What is expected: A line below contains "www.voris.lt (352, 963)", and a later one contains "Canasto de alambre". Repeat both, with every line between them, exactly.

(Records for the task)

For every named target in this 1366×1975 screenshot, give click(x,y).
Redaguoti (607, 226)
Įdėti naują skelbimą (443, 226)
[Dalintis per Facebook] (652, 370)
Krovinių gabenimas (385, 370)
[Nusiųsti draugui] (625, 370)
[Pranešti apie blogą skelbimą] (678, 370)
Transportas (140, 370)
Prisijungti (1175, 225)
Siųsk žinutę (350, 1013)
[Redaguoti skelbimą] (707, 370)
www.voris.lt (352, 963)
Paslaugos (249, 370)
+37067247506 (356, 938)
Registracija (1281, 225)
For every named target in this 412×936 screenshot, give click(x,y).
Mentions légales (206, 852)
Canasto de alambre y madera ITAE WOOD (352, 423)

(End Records for the task)
(Records for the task)

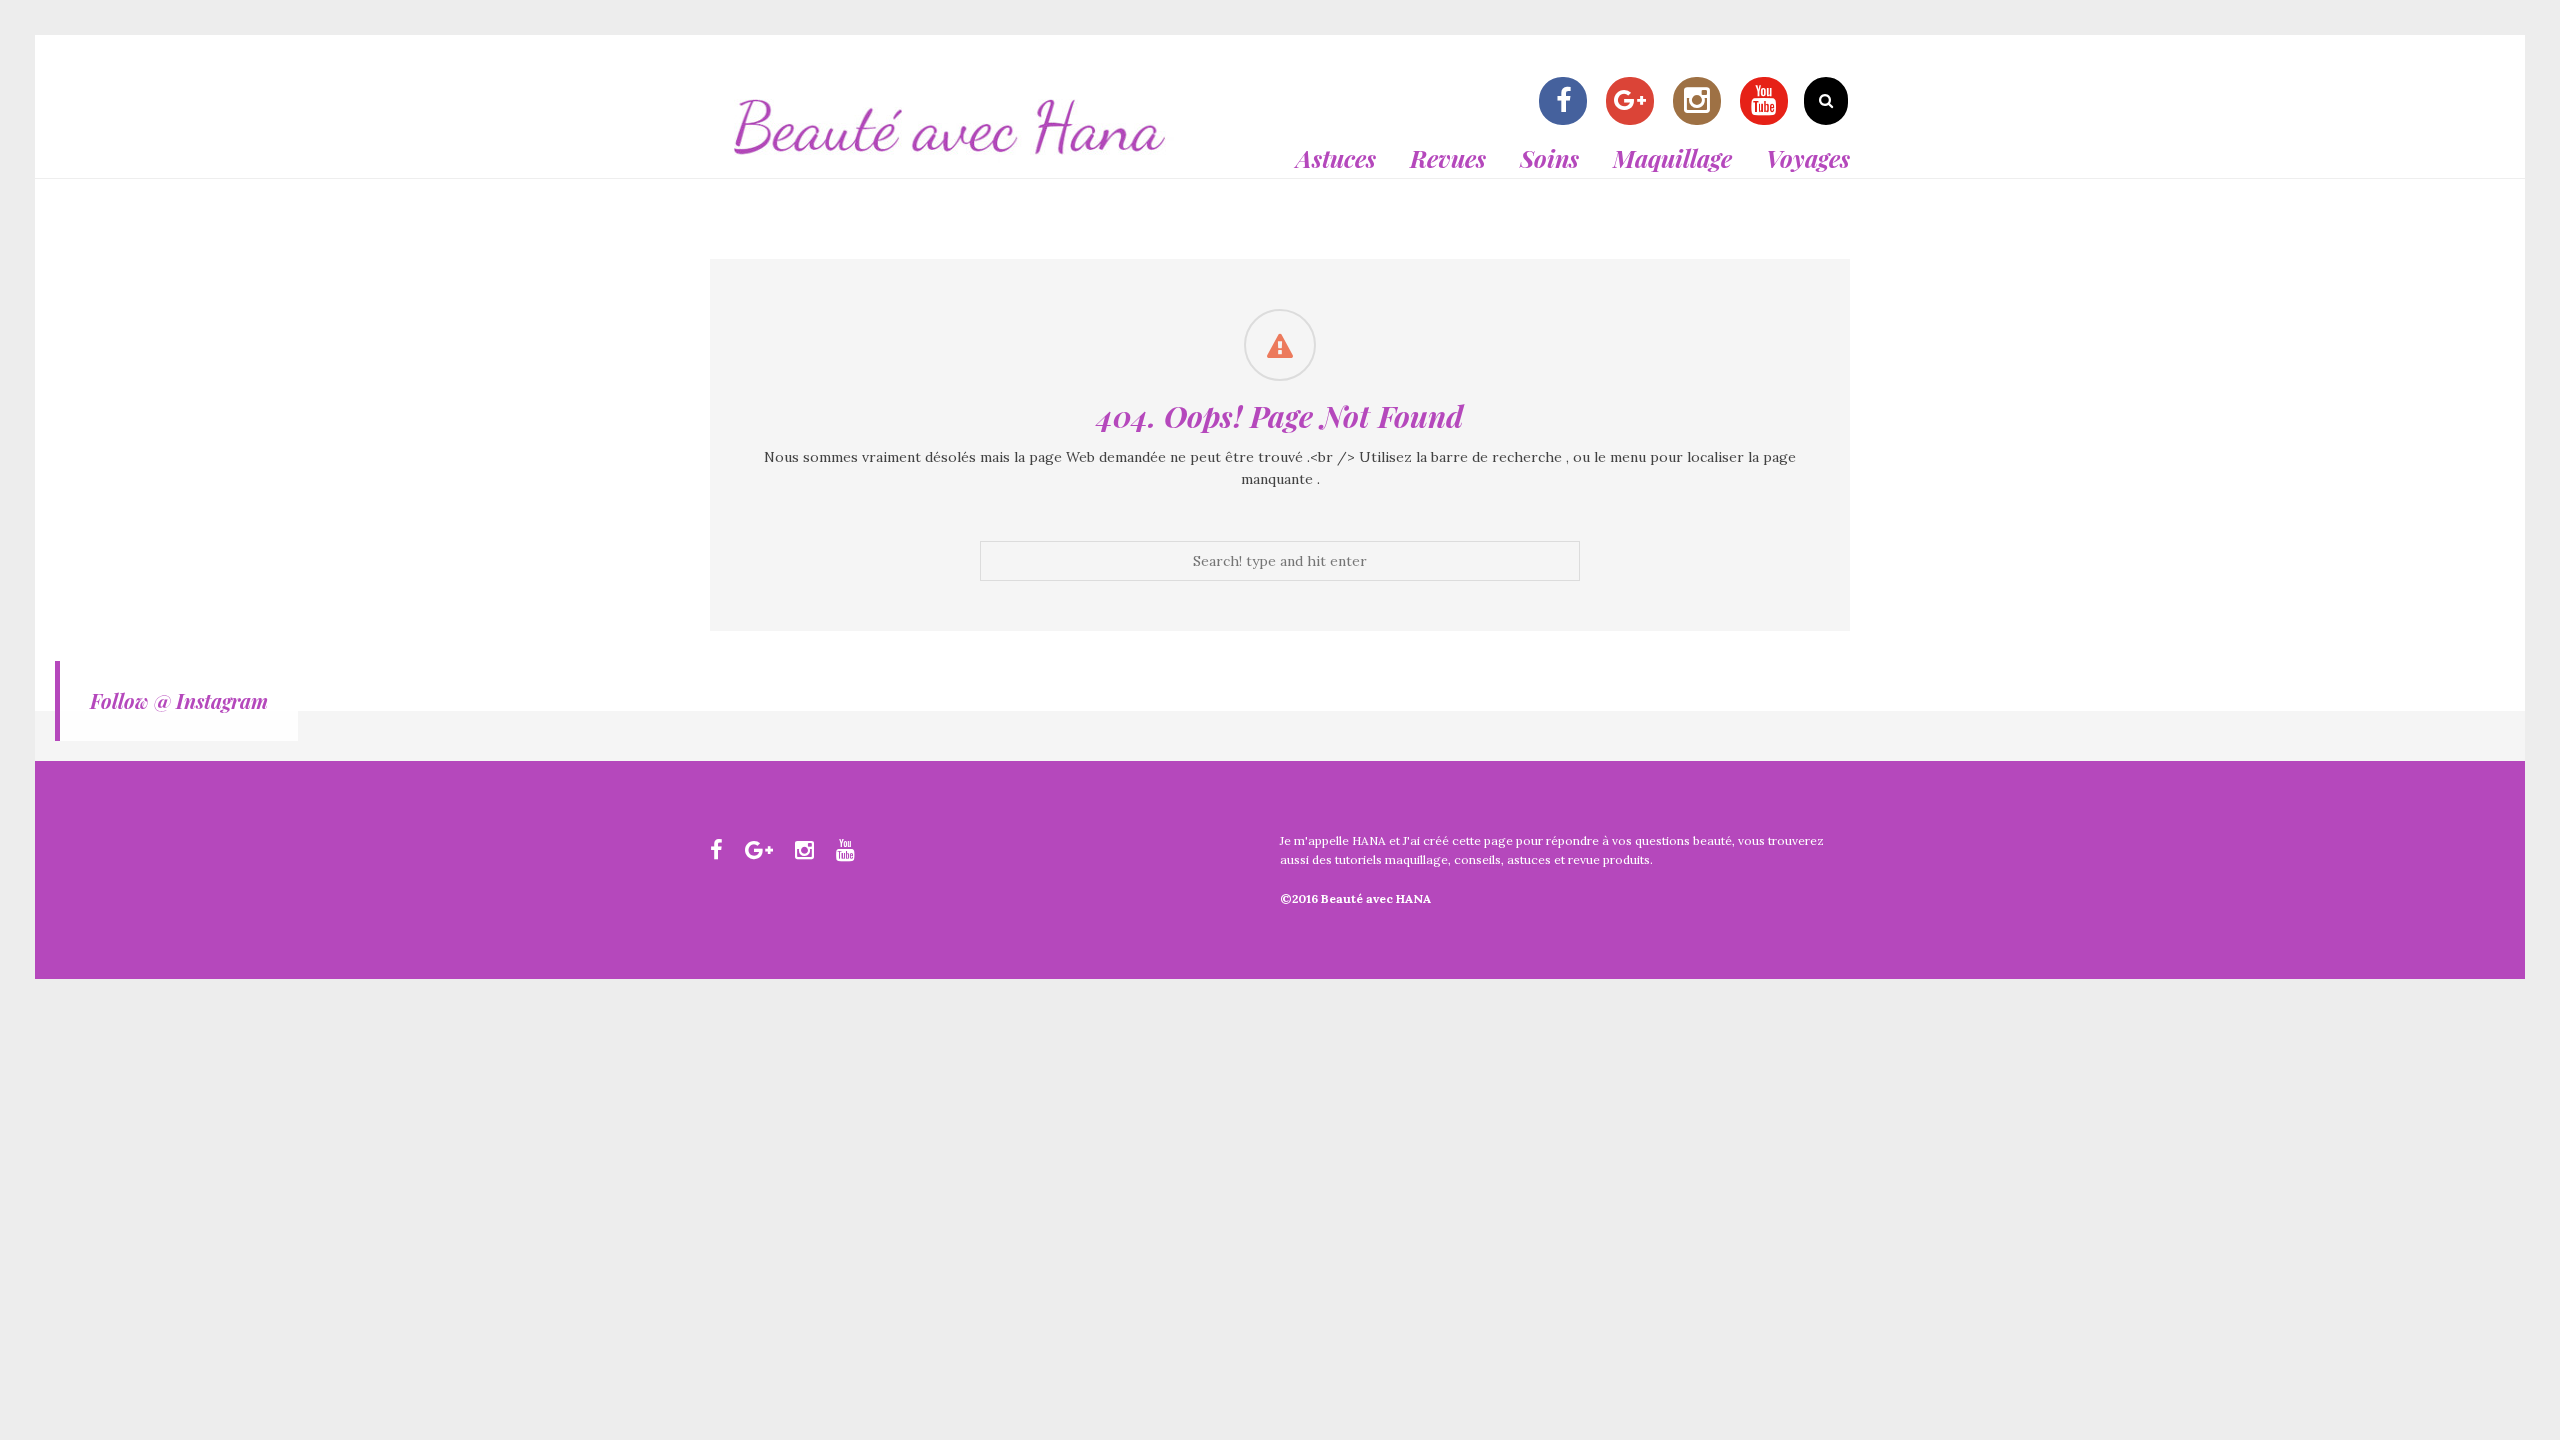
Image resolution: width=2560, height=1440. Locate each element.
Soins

(End Records for the task)

Result of this task:
www.voris.lt (352, 963)
Paslaugos (249, 370)
+37067247506 (356, 938)
Registracija (1281, 225)
For every named target in this 412×936 screenshot, give click(x,y).
Mentions légales (206, 852)
Canasto de alambre y madera ITAE WOOD (352, 423)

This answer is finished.